• WORK INSTRUCTIONS
Where a line in the material below has the string "link", please report it.

▼

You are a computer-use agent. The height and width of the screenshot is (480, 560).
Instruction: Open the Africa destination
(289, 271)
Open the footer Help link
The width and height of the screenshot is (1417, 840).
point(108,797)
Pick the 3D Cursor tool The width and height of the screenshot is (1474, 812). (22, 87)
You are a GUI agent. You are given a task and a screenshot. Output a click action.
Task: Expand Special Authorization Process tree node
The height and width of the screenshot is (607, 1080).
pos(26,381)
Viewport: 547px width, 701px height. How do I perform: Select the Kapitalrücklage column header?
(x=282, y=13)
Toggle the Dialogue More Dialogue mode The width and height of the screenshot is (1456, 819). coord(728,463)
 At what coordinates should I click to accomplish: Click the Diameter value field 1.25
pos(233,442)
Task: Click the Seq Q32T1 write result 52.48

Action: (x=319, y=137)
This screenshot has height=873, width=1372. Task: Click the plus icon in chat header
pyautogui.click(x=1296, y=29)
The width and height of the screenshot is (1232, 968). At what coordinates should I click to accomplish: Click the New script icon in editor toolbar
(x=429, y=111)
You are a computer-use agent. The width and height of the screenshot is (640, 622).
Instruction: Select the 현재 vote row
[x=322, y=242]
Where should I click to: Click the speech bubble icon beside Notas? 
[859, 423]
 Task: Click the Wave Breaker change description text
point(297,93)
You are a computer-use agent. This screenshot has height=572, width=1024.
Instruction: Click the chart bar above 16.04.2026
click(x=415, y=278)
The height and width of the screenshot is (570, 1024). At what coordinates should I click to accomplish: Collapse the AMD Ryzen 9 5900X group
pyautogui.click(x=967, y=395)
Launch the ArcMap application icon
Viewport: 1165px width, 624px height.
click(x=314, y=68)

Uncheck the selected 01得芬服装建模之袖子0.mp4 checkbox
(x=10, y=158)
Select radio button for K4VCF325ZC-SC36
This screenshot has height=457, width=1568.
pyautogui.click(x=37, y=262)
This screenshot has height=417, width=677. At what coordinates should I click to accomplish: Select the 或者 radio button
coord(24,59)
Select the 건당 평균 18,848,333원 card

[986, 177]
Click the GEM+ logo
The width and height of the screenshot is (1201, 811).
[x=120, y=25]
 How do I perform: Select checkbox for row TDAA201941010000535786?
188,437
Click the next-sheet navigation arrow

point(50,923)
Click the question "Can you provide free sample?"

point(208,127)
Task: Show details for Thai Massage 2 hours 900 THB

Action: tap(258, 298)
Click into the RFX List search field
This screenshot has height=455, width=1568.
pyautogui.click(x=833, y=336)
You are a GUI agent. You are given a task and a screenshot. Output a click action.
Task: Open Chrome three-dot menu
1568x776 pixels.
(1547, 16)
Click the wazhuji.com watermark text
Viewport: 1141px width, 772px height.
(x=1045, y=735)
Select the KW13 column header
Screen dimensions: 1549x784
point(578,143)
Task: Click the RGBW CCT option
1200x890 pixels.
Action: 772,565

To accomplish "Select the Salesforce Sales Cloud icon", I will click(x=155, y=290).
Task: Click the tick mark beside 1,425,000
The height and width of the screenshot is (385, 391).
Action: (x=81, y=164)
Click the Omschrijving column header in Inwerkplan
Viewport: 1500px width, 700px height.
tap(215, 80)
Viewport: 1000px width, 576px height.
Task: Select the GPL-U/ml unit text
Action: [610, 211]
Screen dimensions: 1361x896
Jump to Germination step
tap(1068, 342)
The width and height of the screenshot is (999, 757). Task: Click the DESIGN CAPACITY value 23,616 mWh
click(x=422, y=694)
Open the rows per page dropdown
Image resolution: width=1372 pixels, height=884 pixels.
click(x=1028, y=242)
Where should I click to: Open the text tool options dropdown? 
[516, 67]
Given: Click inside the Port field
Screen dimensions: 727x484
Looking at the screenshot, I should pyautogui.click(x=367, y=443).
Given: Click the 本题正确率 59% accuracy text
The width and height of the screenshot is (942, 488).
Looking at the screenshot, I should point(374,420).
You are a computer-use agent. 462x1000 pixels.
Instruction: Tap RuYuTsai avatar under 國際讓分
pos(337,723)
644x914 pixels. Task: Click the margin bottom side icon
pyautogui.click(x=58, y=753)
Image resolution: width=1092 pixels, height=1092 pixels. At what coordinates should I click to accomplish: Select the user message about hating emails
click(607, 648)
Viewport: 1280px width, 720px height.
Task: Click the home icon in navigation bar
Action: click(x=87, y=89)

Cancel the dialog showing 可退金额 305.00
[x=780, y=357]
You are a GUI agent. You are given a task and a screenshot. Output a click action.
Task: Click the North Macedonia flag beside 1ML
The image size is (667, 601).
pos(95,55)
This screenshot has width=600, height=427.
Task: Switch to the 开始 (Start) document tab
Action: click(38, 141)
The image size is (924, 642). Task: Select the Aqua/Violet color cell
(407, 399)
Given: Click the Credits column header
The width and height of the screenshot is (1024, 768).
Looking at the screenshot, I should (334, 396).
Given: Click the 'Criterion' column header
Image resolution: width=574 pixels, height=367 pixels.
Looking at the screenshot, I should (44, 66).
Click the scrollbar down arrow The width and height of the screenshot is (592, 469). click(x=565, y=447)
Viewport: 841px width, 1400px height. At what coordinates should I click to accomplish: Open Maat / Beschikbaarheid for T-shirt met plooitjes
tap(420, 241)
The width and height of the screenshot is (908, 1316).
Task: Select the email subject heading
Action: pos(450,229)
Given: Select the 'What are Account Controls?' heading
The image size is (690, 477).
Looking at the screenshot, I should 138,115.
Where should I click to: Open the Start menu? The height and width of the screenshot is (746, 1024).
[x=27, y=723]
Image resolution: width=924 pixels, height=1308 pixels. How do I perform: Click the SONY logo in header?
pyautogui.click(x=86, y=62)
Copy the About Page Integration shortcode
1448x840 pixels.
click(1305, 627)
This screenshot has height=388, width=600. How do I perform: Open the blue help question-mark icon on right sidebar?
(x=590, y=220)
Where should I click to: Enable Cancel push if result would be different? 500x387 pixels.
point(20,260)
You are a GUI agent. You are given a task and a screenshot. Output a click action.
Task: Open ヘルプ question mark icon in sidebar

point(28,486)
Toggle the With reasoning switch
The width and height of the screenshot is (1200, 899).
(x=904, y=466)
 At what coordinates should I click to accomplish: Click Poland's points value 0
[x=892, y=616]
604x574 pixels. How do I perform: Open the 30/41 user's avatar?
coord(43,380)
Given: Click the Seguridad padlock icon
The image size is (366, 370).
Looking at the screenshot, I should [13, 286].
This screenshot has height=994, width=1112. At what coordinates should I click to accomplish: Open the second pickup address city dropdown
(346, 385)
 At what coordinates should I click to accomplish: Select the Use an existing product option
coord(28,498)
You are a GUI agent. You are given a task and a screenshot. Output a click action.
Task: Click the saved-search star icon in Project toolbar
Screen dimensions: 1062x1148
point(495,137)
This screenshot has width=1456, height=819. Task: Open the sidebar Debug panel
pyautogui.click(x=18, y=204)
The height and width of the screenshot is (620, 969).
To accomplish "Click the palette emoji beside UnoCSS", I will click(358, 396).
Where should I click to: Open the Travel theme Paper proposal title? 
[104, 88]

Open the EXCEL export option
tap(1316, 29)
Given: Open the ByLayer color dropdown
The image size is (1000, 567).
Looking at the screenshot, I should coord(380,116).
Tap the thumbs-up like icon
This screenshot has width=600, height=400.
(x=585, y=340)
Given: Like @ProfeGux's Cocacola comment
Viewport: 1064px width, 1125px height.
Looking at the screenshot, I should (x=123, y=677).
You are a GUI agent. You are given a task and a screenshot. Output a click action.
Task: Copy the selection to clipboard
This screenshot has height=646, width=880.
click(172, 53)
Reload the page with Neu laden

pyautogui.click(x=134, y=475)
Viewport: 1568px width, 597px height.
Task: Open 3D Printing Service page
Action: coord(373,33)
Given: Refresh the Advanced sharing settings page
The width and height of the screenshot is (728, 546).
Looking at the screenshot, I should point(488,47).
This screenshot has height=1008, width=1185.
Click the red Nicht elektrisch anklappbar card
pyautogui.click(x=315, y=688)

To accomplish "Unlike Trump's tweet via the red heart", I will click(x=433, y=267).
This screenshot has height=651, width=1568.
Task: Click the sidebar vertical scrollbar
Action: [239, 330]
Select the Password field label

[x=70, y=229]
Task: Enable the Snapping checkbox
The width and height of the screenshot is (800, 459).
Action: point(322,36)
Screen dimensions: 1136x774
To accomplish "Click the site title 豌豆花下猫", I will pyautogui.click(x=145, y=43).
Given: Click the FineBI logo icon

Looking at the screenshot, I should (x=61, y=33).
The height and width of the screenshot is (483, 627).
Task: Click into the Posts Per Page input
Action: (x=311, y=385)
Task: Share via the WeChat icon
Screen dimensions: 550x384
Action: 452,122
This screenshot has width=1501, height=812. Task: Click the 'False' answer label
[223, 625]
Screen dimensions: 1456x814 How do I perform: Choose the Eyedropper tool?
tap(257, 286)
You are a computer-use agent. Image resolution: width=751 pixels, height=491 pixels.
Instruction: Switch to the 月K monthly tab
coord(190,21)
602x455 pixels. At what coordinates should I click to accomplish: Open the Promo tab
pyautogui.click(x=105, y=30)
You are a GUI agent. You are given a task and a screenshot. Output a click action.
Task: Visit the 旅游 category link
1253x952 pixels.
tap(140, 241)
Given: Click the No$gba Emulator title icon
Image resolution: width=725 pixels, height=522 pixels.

▲

• WORKED SOLUTION
Open the footer Help link
Task: Visit the 旅游 category link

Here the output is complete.